# As an Army 42A reservist, how can I attend the RTI at Camp Williams to reclass to the 35 series?



## jocf (Dec 29, 2020)

Hello! I am a 42A reservist that is looking to reclass to the 35 series, preferably 35L or 35F. I am interested in going to Camp Williams in Utah (the National Guard Regional Training Institute) that offers shortened reclass courses, replacing AIT. Does anyone have any advice on how I can find these slots or how I can attend this school?

Thank you so much for your help!


----------



## Brill (Dec 29, 2020)

O
M
G

What is 42A?????

(It’s a running gag with me here.)

I’ll email some peeps and get back to you.

Edit: after you post an intro of course ( very Christmas Vacation like.)


----------



## DA SWO (Dec 29, 2020)

Sorry, lost your paperwork, please resubmit.


----------



## Diamondback 2/2 (Dec 30, 2020)

This is almost as golden as Military and Intelligence being a job....🤣🤣🤣


----------



## AWP (Dec 30, 2020)

lindy said:


> Edit: after you post an intro of course ( very Christmas Vacation like.)


Intro posts are no longer a requirement.
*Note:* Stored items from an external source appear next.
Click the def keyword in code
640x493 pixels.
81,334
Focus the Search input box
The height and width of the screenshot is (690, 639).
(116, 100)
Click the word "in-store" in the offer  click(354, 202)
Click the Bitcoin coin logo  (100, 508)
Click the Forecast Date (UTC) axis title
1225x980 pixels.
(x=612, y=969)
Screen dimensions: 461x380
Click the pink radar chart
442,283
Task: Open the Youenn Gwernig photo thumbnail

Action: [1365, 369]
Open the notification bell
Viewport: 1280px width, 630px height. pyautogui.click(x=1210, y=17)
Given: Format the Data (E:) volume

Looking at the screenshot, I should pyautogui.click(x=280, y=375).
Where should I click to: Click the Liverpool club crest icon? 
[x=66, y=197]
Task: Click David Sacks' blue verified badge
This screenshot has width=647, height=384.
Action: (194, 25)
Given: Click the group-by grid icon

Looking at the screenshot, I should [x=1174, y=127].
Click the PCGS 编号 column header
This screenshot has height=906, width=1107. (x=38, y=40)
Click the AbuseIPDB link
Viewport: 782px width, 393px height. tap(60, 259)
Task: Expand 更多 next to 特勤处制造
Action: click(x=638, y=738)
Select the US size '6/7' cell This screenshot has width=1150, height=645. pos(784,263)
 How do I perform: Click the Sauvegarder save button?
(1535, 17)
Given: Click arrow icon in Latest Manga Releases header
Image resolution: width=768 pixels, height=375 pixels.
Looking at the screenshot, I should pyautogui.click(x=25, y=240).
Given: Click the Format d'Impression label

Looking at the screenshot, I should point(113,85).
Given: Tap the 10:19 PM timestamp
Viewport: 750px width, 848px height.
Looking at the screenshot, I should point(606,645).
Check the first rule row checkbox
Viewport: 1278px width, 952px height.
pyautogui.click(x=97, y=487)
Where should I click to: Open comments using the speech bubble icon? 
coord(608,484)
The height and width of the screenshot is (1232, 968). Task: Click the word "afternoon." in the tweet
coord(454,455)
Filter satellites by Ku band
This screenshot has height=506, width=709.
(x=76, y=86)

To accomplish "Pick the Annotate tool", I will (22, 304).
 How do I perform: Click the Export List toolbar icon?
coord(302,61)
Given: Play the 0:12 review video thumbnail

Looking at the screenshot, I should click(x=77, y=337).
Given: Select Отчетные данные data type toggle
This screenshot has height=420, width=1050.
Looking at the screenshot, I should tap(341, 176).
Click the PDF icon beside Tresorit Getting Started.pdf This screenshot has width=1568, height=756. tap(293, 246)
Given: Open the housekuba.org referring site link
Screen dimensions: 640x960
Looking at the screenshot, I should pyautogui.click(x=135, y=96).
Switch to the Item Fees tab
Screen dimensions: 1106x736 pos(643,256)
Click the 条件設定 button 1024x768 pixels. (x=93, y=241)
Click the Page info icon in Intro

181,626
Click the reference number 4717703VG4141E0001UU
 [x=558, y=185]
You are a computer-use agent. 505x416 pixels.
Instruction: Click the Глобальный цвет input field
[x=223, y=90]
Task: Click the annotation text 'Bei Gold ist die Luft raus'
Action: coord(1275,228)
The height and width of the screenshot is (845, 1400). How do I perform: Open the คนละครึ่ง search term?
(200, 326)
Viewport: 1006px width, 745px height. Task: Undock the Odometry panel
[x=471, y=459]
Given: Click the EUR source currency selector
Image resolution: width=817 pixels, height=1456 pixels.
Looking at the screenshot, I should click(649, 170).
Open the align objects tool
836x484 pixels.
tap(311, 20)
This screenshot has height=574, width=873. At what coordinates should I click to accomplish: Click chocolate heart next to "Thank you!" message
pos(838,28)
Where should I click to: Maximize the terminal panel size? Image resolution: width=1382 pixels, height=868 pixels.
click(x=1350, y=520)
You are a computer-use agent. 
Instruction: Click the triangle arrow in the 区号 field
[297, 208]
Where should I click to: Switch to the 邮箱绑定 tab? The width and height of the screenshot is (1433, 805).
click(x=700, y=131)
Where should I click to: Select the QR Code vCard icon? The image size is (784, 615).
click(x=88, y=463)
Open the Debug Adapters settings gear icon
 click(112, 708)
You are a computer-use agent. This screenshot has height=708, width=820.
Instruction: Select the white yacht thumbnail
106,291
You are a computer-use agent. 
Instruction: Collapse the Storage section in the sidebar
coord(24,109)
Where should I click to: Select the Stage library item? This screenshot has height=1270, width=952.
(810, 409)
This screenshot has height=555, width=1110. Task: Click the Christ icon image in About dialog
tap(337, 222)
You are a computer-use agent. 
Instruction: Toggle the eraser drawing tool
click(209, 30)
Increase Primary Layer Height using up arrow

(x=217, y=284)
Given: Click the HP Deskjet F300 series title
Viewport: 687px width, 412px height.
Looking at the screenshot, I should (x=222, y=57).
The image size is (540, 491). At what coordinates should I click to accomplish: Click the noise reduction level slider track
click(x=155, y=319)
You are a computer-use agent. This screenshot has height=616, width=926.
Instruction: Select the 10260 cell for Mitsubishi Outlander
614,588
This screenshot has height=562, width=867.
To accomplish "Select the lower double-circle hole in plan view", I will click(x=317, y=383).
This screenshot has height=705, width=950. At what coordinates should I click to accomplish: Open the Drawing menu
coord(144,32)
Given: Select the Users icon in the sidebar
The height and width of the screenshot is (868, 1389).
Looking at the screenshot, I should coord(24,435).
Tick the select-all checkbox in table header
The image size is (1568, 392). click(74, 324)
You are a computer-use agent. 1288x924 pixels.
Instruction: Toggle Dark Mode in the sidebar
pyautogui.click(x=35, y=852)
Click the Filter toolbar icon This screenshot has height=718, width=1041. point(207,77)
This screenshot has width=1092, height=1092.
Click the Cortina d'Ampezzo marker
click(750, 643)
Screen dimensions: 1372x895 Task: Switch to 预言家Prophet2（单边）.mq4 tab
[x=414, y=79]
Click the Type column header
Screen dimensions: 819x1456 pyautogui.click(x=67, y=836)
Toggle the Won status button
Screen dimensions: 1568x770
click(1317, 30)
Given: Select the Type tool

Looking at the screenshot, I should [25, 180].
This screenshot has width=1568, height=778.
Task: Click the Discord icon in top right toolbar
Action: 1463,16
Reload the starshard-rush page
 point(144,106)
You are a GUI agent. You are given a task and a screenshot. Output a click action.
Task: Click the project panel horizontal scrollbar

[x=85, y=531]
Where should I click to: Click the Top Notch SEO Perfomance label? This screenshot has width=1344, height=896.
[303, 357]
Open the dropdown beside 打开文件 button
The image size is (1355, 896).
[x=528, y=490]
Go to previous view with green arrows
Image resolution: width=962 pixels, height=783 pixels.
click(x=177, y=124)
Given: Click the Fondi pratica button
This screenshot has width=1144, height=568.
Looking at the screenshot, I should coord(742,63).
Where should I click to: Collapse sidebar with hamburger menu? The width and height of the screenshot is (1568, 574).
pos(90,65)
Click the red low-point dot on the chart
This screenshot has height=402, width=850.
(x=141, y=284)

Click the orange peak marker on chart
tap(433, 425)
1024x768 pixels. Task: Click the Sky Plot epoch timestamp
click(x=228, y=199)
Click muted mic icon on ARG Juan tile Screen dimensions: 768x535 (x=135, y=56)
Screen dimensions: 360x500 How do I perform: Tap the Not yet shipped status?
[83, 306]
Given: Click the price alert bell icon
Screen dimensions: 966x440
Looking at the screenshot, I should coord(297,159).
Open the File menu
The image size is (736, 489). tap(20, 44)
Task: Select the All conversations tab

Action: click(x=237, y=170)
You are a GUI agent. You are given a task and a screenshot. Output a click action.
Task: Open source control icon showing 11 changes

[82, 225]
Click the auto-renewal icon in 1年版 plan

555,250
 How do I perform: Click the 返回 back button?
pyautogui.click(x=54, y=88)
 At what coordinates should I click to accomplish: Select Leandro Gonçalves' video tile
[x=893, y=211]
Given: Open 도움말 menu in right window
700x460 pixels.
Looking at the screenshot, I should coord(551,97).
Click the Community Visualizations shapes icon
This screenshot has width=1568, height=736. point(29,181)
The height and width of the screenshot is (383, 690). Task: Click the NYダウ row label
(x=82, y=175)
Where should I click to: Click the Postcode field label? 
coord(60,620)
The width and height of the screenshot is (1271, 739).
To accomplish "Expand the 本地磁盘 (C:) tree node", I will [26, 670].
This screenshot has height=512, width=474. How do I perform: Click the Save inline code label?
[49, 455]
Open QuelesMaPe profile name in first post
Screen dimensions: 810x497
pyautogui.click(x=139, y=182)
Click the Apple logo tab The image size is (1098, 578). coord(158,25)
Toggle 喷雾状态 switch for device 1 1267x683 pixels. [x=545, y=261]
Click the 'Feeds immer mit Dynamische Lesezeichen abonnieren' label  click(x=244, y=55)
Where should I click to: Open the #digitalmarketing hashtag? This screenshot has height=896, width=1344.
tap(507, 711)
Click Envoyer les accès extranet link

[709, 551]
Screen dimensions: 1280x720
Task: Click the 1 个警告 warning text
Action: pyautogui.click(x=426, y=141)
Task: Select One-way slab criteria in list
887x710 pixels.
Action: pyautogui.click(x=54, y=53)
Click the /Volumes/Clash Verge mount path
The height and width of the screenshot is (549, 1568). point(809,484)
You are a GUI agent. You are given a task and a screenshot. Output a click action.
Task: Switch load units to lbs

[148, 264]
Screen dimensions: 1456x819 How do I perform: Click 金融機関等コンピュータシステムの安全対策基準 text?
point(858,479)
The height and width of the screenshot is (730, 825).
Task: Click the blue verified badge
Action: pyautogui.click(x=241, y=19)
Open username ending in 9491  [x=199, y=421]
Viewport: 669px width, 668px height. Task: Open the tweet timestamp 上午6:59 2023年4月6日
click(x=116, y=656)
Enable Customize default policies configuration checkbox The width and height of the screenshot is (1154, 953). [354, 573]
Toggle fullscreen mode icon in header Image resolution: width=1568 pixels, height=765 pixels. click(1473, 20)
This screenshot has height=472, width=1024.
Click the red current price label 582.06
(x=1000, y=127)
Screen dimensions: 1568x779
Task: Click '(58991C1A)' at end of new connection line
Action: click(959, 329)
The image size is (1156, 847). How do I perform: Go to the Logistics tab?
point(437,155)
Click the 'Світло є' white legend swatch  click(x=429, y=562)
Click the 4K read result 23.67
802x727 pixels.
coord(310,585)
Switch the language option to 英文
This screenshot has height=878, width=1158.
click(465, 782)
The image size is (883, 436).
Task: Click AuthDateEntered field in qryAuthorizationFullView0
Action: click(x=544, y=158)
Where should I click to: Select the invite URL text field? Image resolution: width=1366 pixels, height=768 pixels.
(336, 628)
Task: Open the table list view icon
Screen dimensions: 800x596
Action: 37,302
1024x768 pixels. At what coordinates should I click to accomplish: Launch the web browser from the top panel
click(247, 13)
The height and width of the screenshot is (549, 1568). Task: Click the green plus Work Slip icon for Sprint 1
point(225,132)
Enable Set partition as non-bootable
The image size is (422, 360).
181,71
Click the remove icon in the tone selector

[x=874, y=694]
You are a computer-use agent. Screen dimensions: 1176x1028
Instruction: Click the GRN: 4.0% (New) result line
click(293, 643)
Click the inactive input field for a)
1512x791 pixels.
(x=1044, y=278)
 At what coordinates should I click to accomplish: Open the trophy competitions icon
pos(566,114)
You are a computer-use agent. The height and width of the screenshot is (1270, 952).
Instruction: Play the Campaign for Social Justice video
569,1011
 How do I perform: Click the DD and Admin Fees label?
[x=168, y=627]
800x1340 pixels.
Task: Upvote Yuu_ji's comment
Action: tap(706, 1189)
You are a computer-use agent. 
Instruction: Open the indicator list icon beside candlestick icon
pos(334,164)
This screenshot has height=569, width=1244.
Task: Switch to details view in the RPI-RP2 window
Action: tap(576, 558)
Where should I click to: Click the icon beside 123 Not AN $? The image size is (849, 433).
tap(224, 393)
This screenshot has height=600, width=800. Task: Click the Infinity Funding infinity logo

Nice to have, but not required.


----------



## Florida173 (Dec 30, 2020)

jocf said:


> Hello! I am a 42A reservist that is looking to reclass to the 35 series, preferably 35L or 35F. I am interested in going to Camp Williams in Utah (the National Guard Regional Training Institute) that offers shortened reclass courses, replacing AIT. Does anyone have any advice on how I can find these slots or how I can attend this school?
> 
> Thank you so much for your help!



Find a reserve unit that has 35 series billets and call them. You're not going to get a reclass slot if you're not currently sitting in a billet. Just ask if they have any vacancies or are able to double slot.


----------



## GOTWA (Jan 3, 2021)

jocf said:


> Hello! I am a 42A reservist that is looking to reclass to the 35 series, preferably 35L or 35F. I am interested in going to Camp Williams in Utah (the National Guard Regional Training Institute) that offers shortened reclass courses, replacing AIT. Does anyone have any advice on how I can find these slots or how I can attend this school?
> 
> Thank you so much for your help!


Have you reviewed the 35L requirements on IKN? You'll need to contact a recruiter or the units directly as @Florida173 said. For 35L you'll likely need to interview with the gaining unit to see if they'll take you to begin with.


----------



## Crimson (Jan 3, 2021)

jocf said:


> Hello! I am a 42A reservist that is looking to reclass to the 35 series, preferably 35L or 35F. I am interested in going to Camp Williams in Utah (the National Guard Regional Training Institute) that offers shortened reclass courses, replacing AIT. Does anyone have any advice on how I can find these slots or how I can attend this school?
> 
> Thank you so much for your help!


I went through the 640th RTI pretty recently. Reserve students came from the MIRC units (Military Intelligence Readiness Command). National Guard came from a variety of Military Intelligence Brigades. Get in touch with a Readiness NCO for a unit that has the MOS/slot that you want. 

Keep in mind that a gaining unit has no obligation to send you to Camp Williams. But hey, all you can do is at least ask. Good luck. 

- Crimson


----------